Your objective. Search the records for the word "computer" and report each line that has it.

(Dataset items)

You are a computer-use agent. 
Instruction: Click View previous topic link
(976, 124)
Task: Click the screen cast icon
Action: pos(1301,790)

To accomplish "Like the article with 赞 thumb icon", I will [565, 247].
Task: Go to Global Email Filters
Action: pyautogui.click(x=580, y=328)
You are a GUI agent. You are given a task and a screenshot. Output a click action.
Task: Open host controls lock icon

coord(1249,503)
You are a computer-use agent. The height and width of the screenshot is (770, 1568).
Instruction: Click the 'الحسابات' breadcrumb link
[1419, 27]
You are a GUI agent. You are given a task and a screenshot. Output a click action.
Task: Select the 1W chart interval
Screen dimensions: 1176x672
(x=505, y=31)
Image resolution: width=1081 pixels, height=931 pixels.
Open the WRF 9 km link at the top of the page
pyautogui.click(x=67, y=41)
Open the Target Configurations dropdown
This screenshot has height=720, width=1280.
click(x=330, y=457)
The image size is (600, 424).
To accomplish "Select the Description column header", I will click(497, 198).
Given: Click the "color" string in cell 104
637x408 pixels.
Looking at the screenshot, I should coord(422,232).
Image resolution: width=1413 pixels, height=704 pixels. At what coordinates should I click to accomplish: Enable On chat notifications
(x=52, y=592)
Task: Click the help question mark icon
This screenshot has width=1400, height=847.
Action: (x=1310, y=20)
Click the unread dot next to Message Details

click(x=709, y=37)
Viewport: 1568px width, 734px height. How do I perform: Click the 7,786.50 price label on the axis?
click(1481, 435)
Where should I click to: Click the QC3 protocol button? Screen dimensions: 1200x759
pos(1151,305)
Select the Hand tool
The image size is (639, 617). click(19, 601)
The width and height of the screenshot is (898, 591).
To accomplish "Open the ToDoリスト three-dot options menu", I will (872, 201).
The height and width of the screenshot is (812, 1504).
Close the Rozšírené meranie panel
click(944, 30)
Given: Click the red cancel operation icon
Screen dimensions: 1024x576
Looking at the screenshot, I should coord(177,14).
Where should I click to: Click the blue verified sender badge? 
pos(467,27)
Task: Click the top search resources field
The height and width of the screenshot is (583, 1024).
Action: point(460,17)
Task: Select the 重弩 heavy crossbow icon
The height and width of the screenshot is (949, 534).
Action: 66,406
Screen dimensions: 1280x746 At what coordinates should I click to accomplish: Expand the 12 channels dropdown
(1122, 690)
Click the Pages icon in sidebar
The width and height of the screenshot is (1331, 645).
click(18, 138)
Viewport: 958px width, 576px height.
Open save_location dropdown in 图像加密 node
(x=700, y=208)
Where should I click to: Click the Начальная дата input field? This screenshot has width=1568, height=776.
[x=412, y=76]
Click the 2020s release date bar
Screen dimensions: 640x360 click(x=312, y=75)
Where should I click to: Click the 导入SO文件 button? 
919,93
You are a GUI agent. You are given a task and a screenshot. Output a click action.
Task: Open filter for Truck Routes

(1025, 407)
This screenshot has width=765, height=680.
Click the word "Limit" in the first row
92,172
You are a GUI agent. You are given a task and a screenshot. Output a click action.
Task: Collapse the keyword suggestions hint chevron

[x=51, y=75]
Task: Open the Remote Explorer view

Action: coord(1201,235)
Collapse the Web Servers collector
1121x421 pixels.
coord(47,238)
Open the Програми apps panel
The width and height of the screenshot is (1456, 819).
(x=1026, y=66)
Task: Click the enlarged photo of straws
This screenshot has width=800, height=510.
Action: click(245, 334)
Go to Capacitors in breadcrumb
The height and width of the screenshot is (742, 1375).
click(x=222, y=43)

Output of the task.
You are a computer-use agent. 
You are a computer-use agent. The height and width of the screenshot is (770, 1568).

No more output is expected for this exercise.